Tuesday, March 13, 2012

How to build rapport


As I have thought through my methods I have realized that a lot of my project will be based on building rapport with my subject. This includes students, parents and teachers; three fundamentally different groups of people. That means for each group I will have to adapt the way I present myself.
Today I was observing a physics class in Mountain View High, and a student teacher was leading the class. She had only been teaching for two months or so, but from my point of view, she seemed very comfortable. She laughed and was very energetic as she the difference between speed and velocity. I was impressed at the level of involvement from the students consisted the majority of them were “mathematically challenged.” When she announced that she would finish her student teaching in a few weeks, the students were legitimately sad about it. They really had developed a strong relationship with her.

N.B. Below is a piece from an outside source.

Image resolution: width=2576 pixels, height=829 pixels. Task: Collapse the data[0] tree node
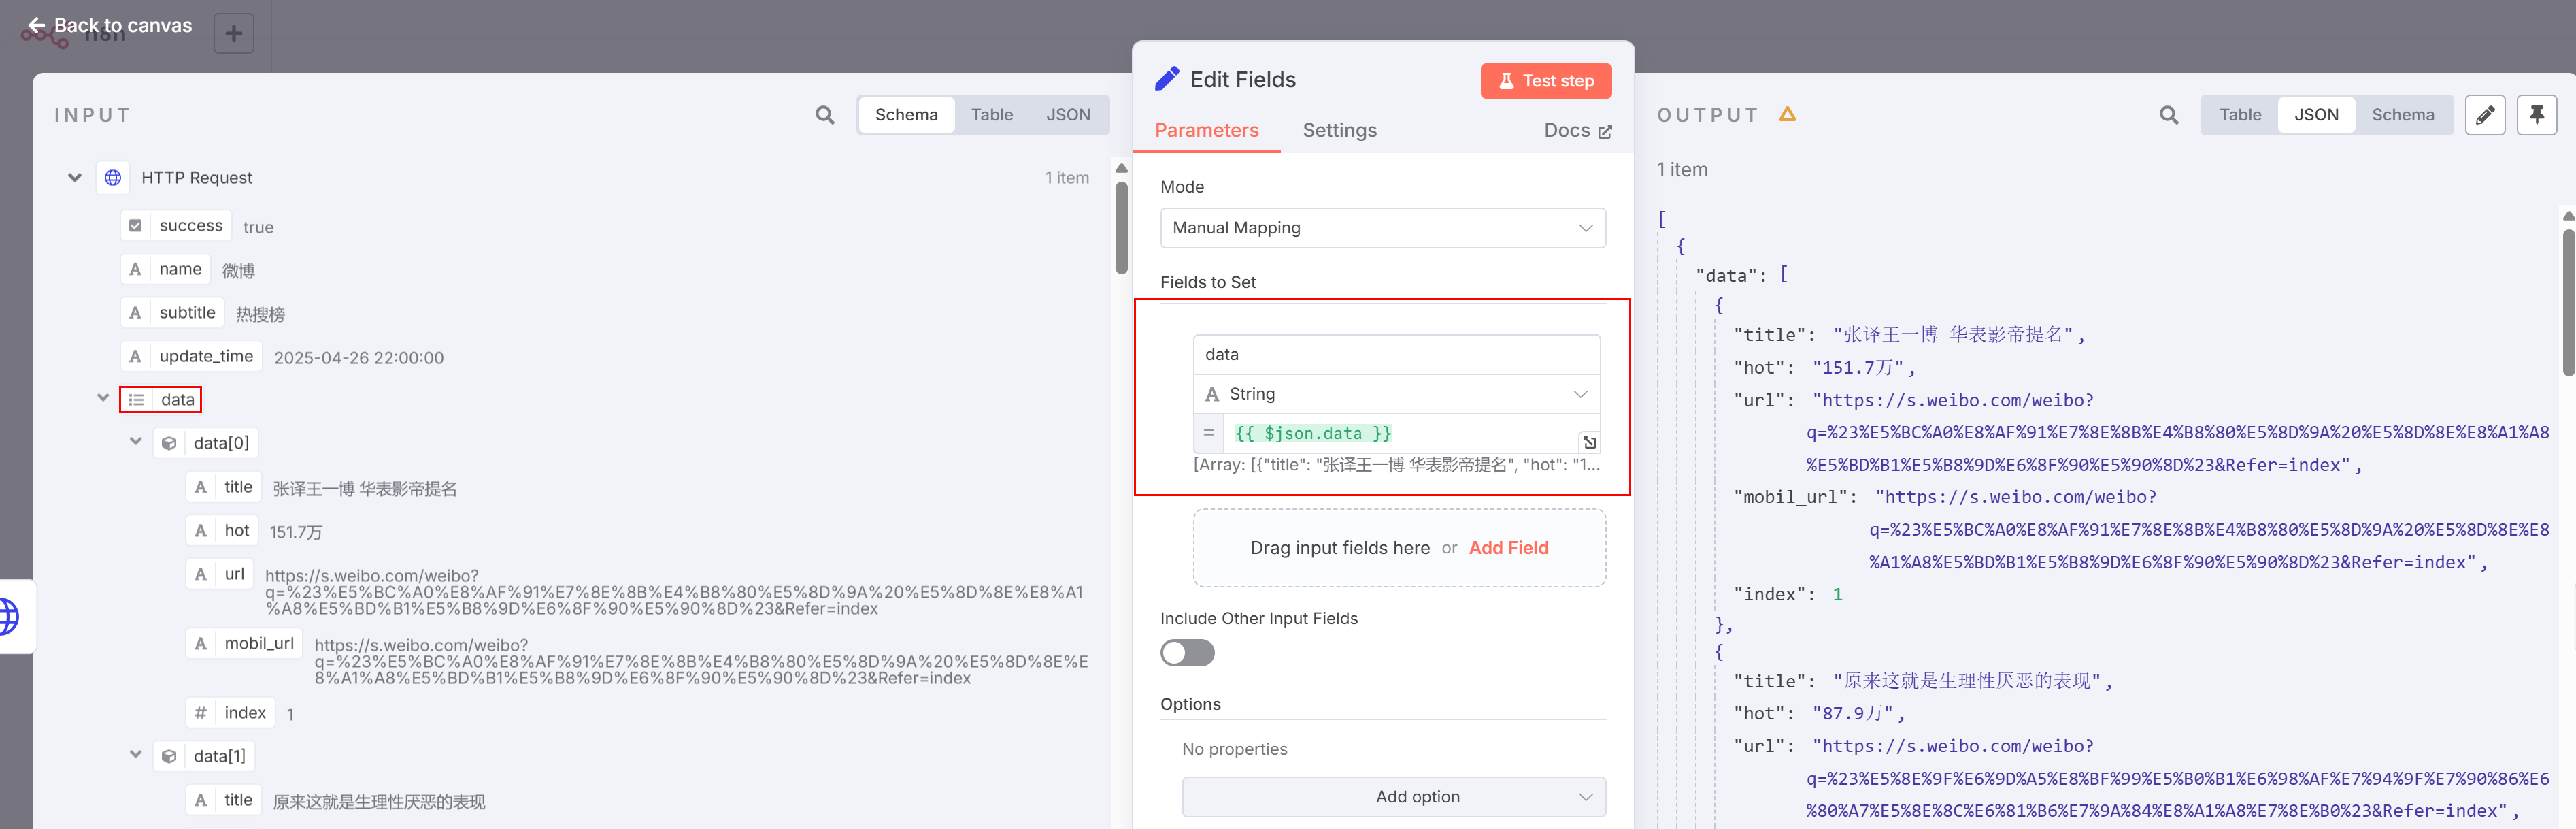pos(136,442)

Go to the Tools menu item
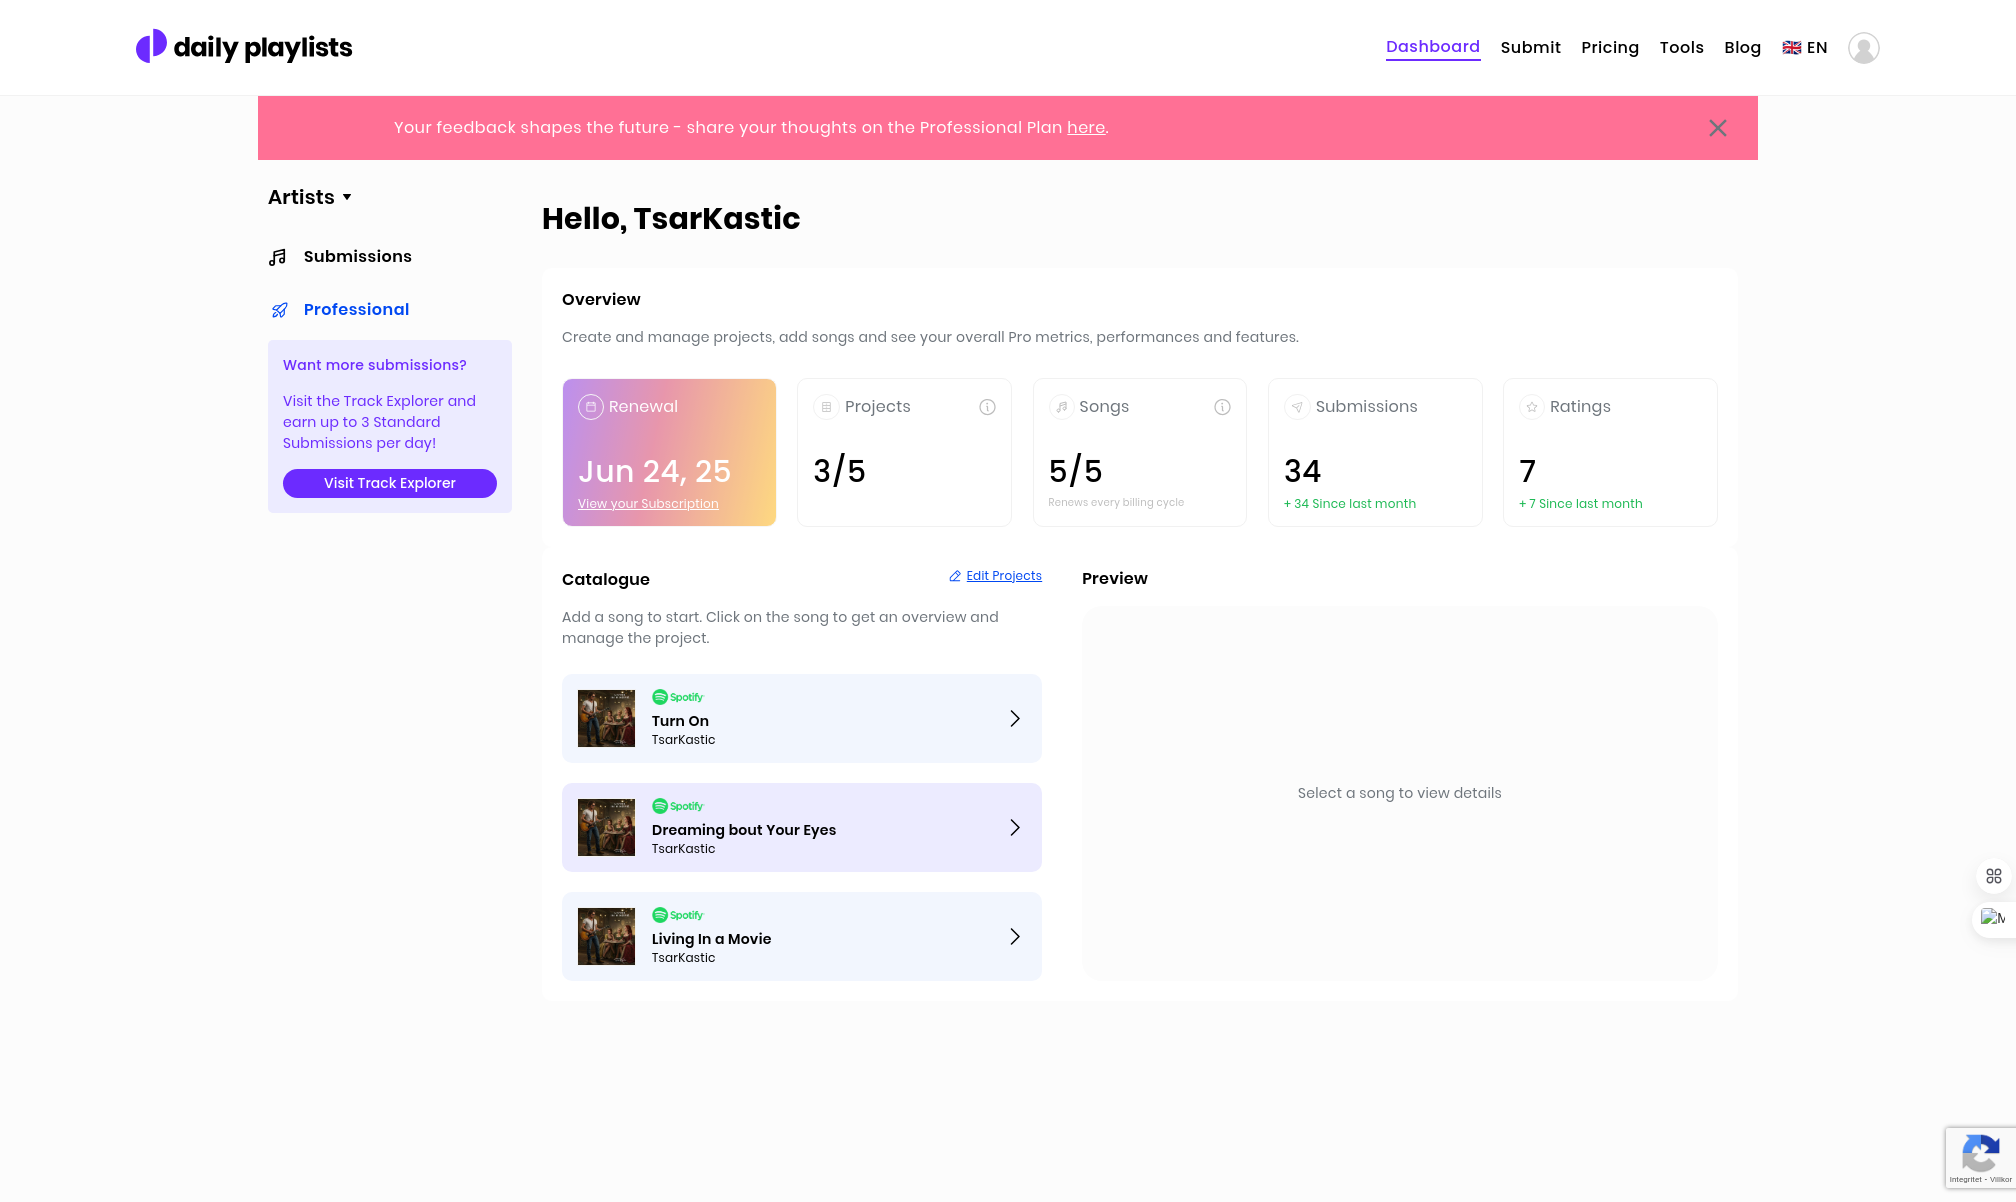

There are however there are two student teachers that teach this class, and to me the other gives off a different feel.  She seems at times less sure of herself.  When she lectures, I feel like her mind switches on to “lecture mode” and the class disappears from her conscious. She is not a bad teacher, but her personality doesn’t shine as bright as the first.
The reason I mention these two examples is because I believe self-confidence is a huge part of rapport. The first student teacher was herself and the class trusted her for it. I think about the interview we listened to in class, about the researcher who studied a polygamist community. When she took pictures, she did not act super formal and serious, but was playful and happy. I believe that will need to be the core of how I will build rapport in Mexico, especially with the students. They must see me as an equal and not a future American teacher wanting to use them as subjects for my research.
Now I would like to think of a few specific examples I could use in building rapport. For example, I think that how I present myself is very important. They need to feel that I am normal and can relate to their lives. They may find it interesting that I lived in Chile for two years or maybe that I’m a triplet. In interviews with parents they might find in insane to hear about how my mother raised five kids with only a four year age span between us. I could even carry around a wallet size picture of my family to let them feel even more personal connected with my family. I really believe that’s the trick, all my subjects should feel that I am open and honest, that I have nothing to hide.  My opinion is that once they feel that I am open with them, they will feel that they can be open with me.
It is then when I can use the famous rule found in the Bernard article “Get people on to a topic of interest and get out of the way. Let the informant provide information that he or she thinks is important.” Once they feel comfortable opening up to me, it’s my job to simply let them tell me what they think is important for me to know.
In conclusion, to build rapport, my plan is to be confident in being myself and be very open with my subjects.   By doing so I hope that they feel a confidence in me that will cause them to be more open and honest with me.